Travail demandé:
Dans le texte source, à quoi est comparée la façon dont cet homme a et veut des amis ?

Cet homme si aimable, si charmant, si délicieux, n’aimoit rien. Il avoit et vouloit des amis, comme on veut et comme on a des meubles. Encore qu’il se respectât, il étoit bas courtisan, il ménageoit tout et montroit trop combien il sentoit ses besoins en tout genre de choses et d’hommes ; avare, avide de biens, ardent, injuste. Le contraste de ses voyages de Pologne et de Neuchâtel ne lui fit pas d’honneur. Ses procès contre Mme de Nemours, et ses manières de les suivre, ne lui en firent pas davantage, bien moins encore sa basse complaisance pour la personne et le rang des bâtards qu’il ne pouvoit souffrir, et pour tous ceux dont il pouvoit avoir besoin, toutefois avec plus de réserve, sans comparaison, que M. le Prince.

Lignes de données:
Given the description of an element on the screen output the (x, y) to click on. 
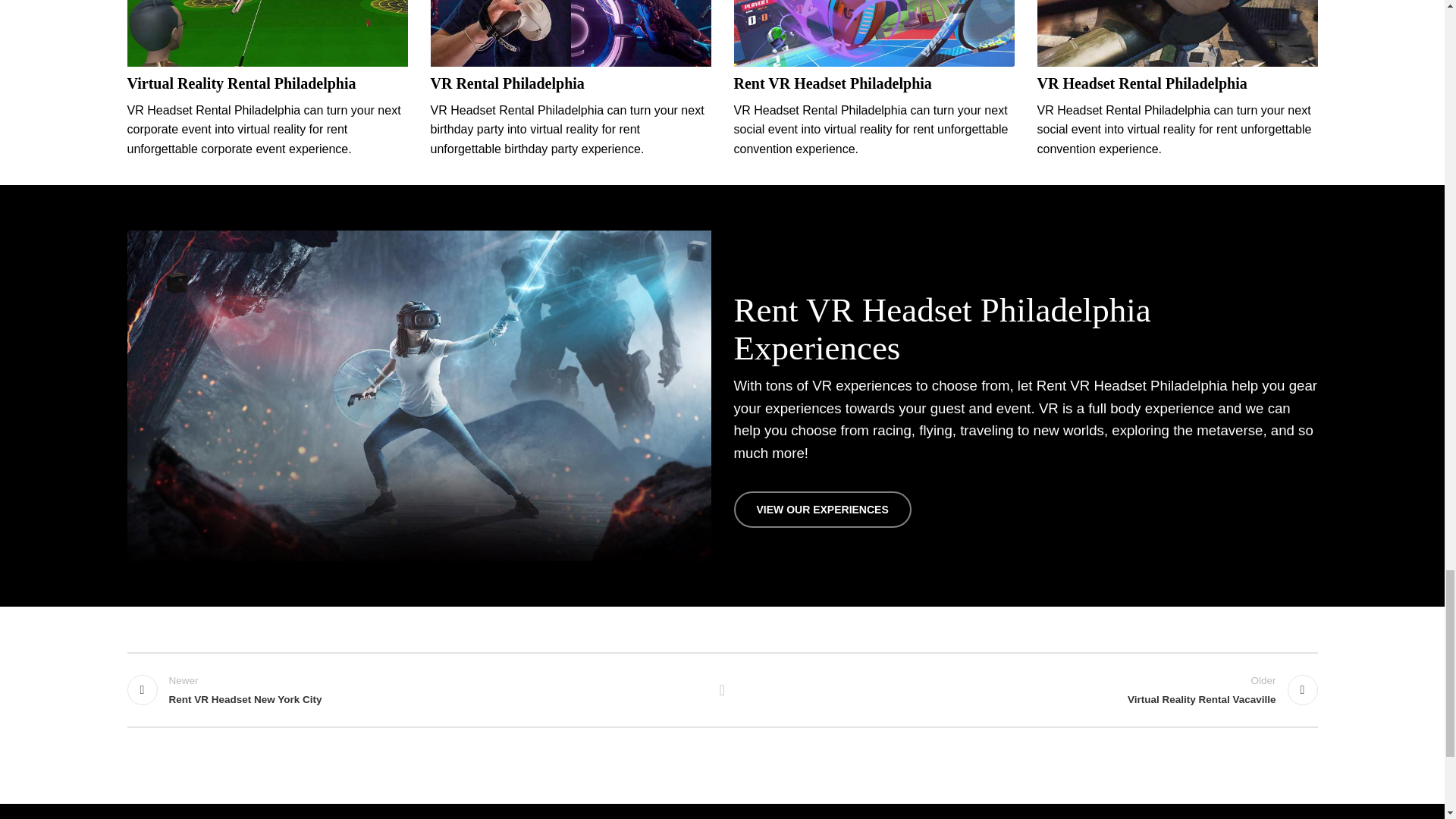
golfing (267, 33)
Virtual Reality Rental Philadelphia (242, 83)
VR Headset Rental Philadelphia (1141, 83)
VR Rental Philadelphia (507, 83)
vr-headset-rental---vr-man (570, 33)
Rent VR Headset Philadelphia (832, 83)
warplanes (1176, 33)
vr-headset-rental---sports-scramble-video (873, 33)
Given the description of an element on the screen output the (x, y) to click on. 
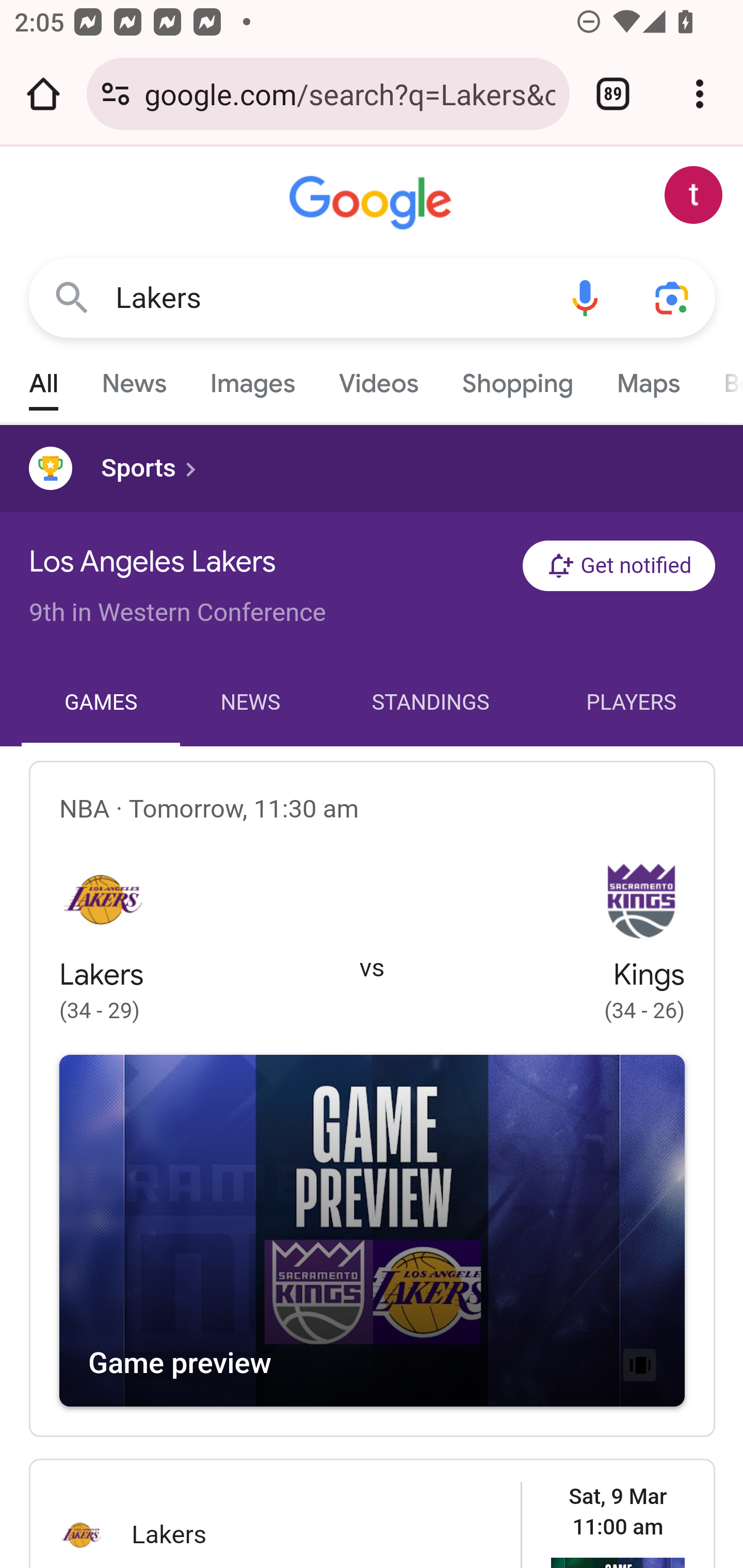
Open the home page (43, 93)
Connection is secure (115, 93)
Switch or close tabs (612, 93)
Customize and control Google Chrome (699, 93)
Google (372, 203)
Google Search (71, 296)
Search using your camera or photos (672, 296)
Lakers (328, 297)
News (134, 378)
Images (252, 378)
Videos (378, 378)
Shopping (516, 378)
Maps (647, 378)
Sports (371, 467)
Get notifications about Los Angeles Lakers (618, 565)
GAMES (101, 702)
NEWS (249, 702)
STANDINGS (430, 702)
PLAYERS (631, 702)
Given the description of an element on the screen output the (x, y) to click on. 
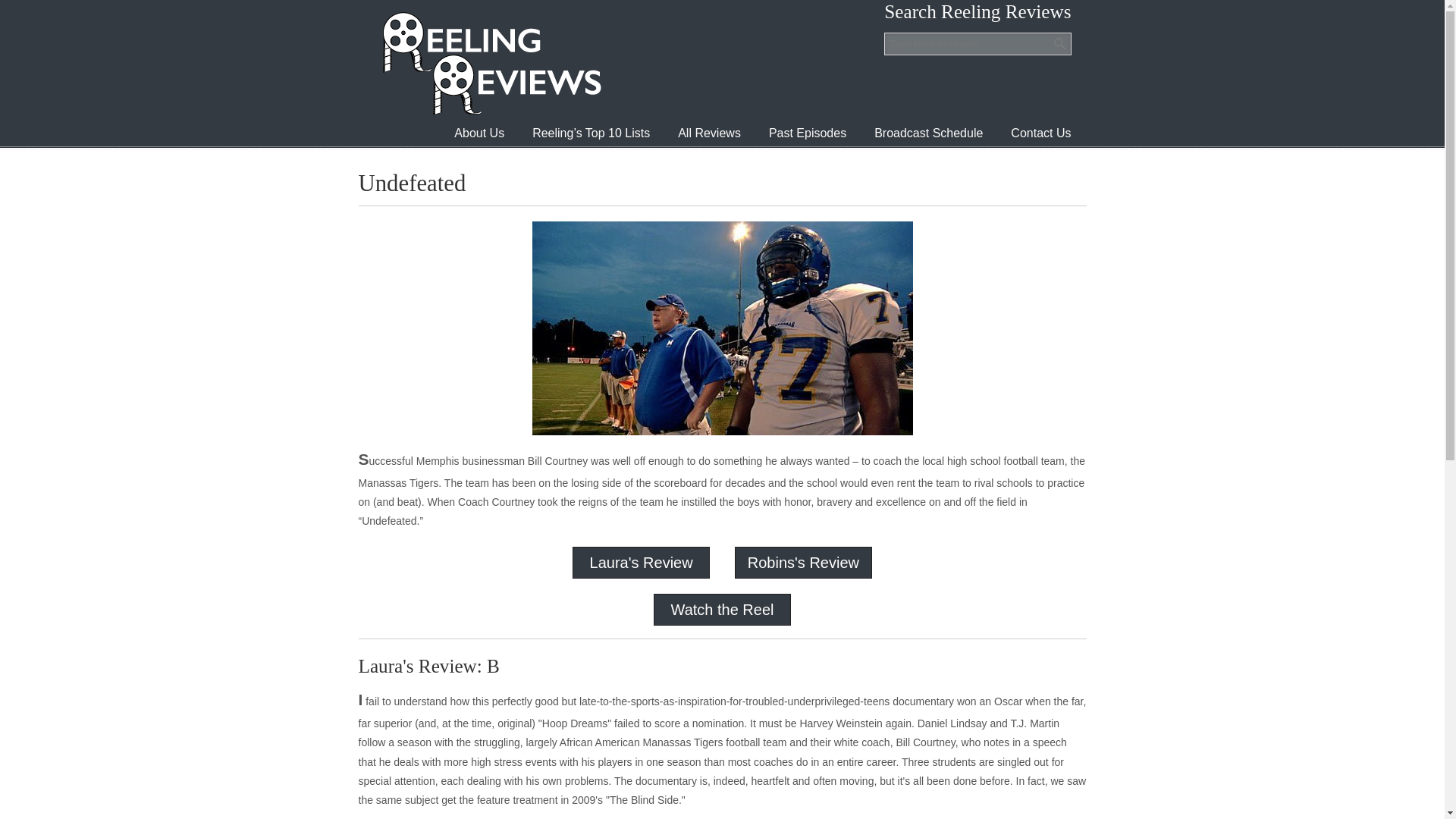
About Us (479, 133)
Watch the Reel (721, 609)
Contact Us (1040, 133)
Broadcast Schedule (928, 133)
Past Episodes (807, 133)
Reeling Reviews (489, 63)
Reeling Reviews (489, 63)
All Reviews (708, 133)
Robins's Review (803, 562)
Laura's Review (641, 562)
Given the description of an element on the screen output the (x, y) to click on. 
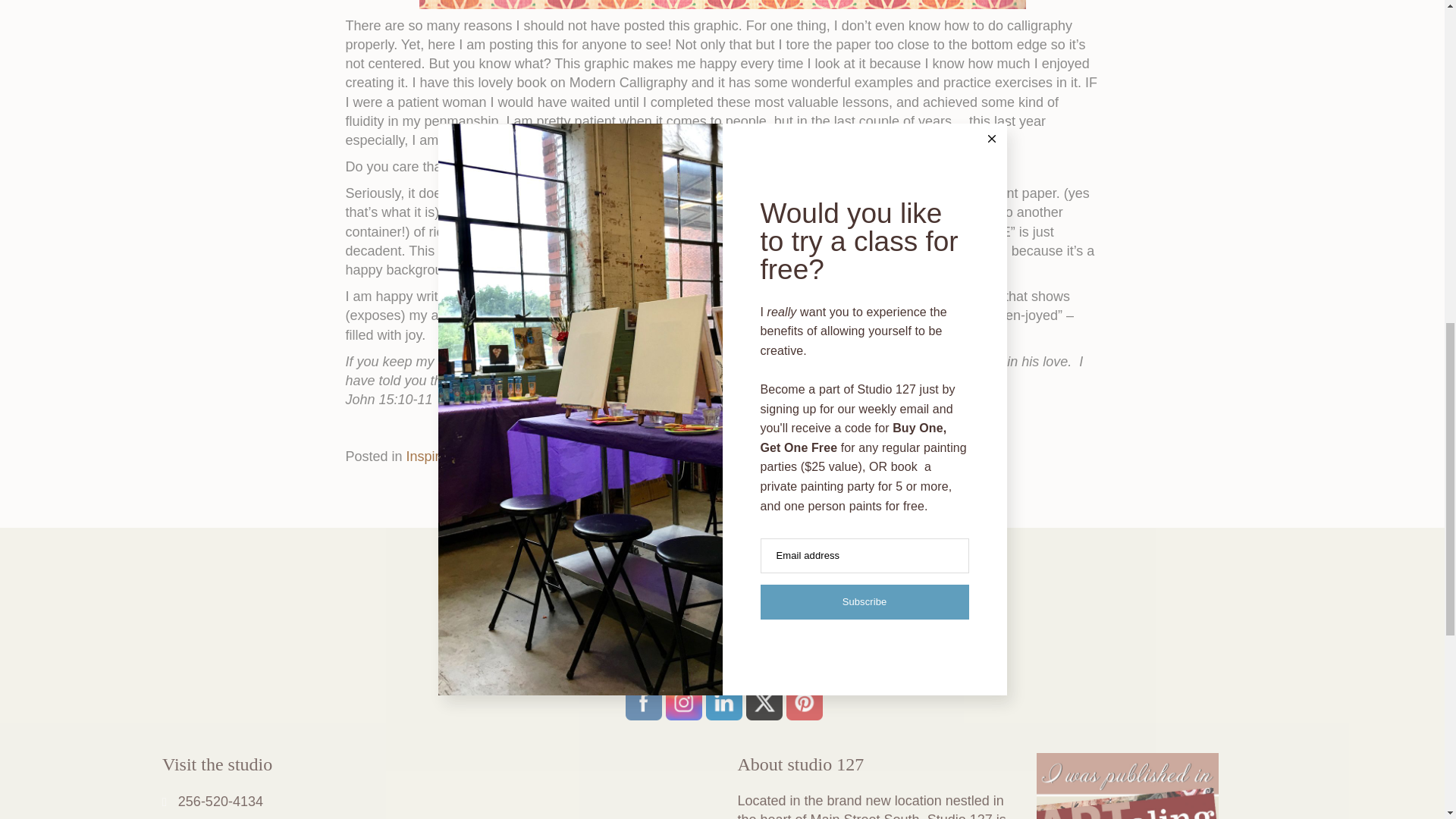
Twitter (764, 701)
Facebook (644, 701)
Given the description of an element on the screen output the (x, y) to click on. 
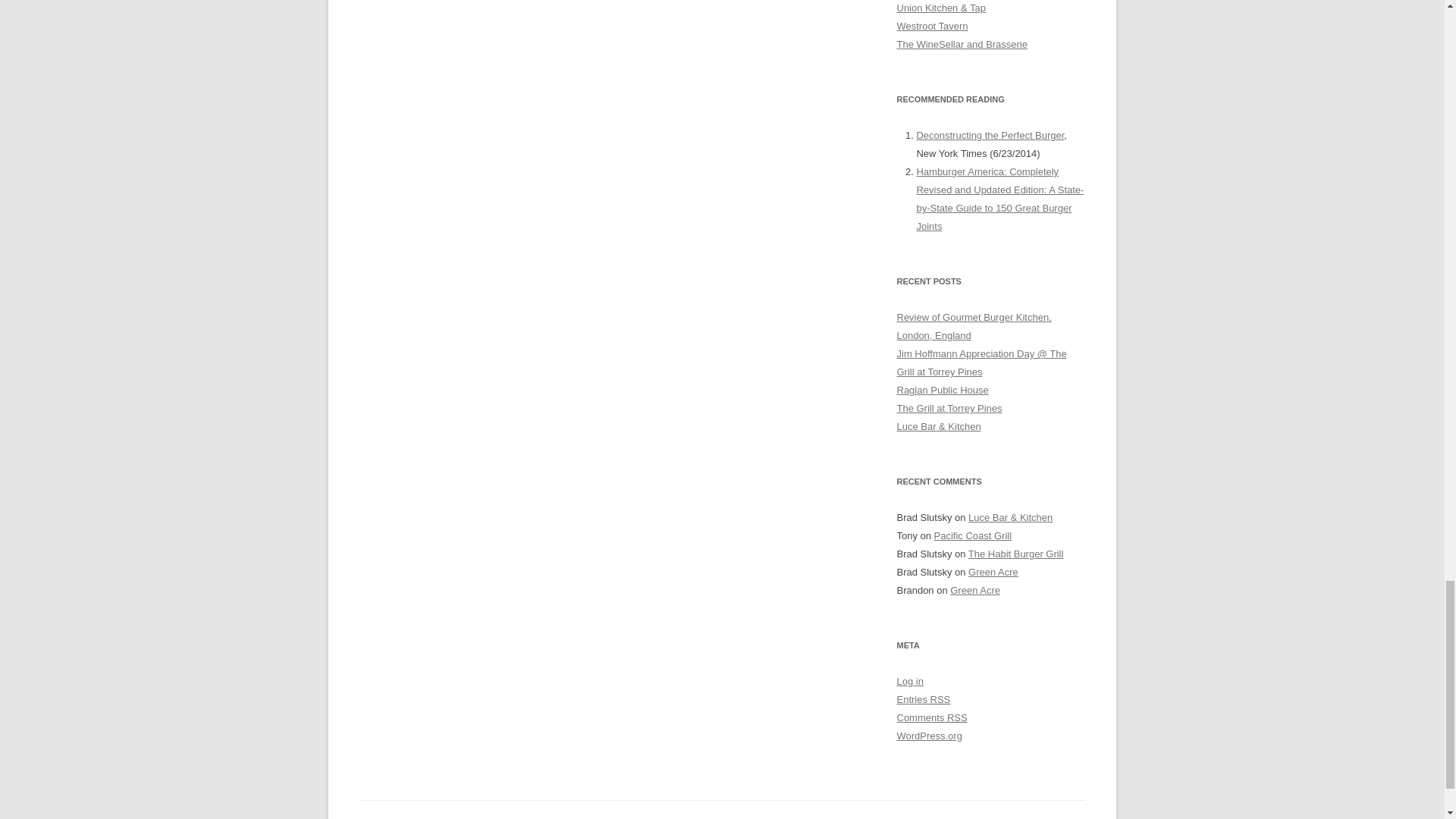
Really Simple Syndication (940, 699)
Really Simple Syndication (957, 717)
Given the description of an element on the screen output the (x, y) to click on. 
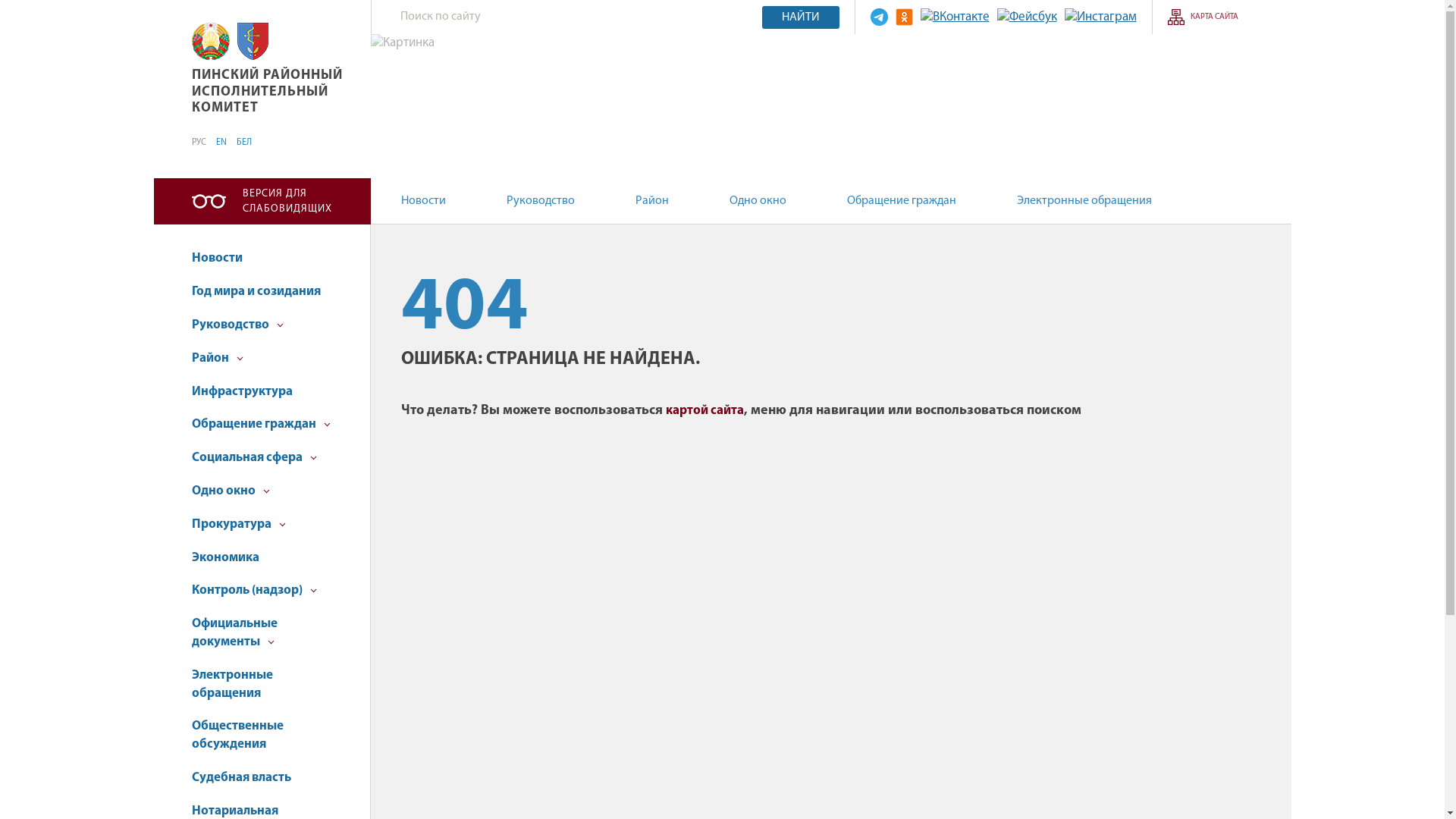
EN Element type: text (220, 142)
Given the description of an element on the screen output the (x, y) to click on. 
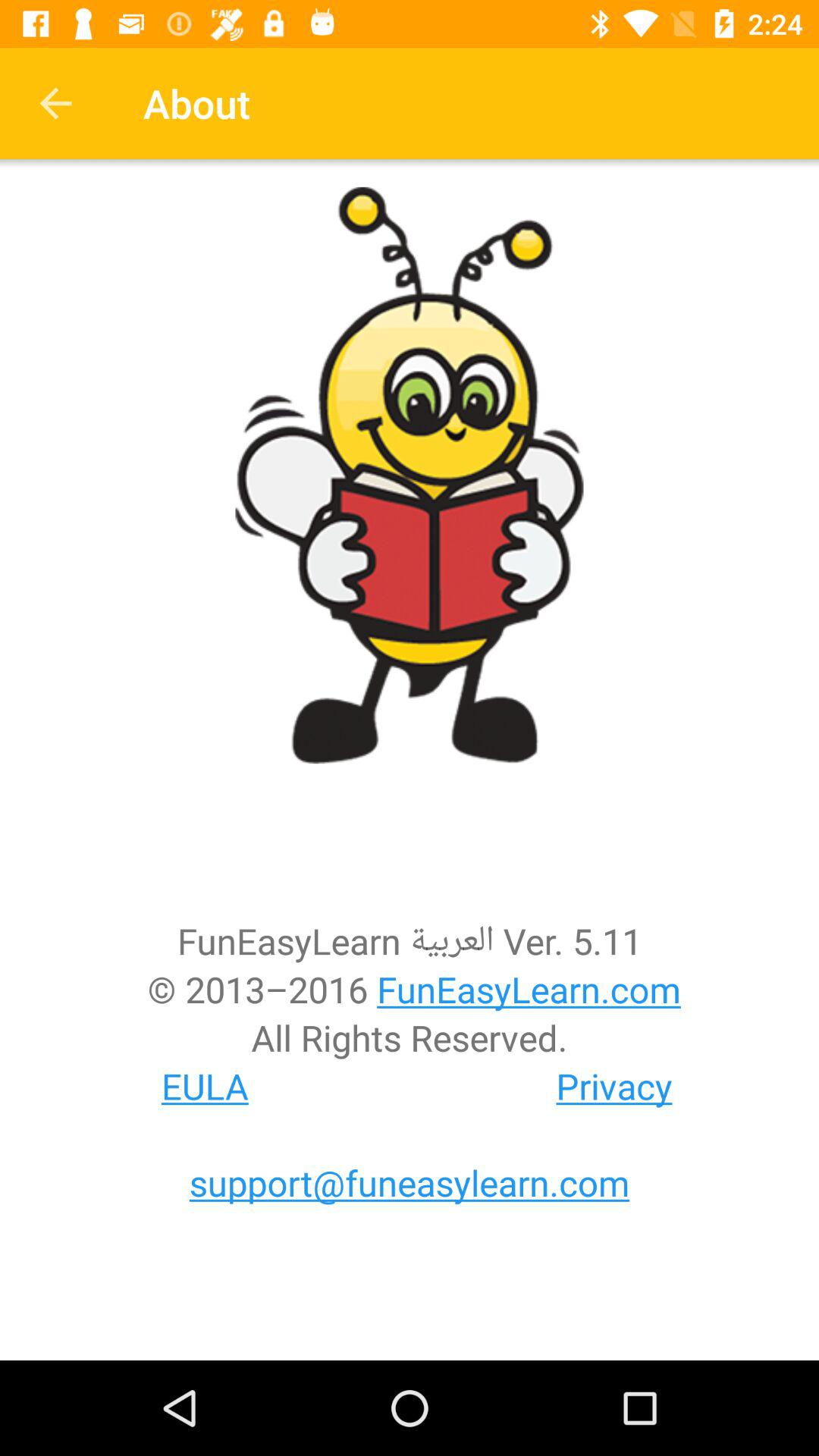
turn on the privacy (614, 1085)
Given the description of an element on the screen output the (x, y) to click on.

Corrigé:
Elle est comparée à la façon dont on veut et dont on a des meubles.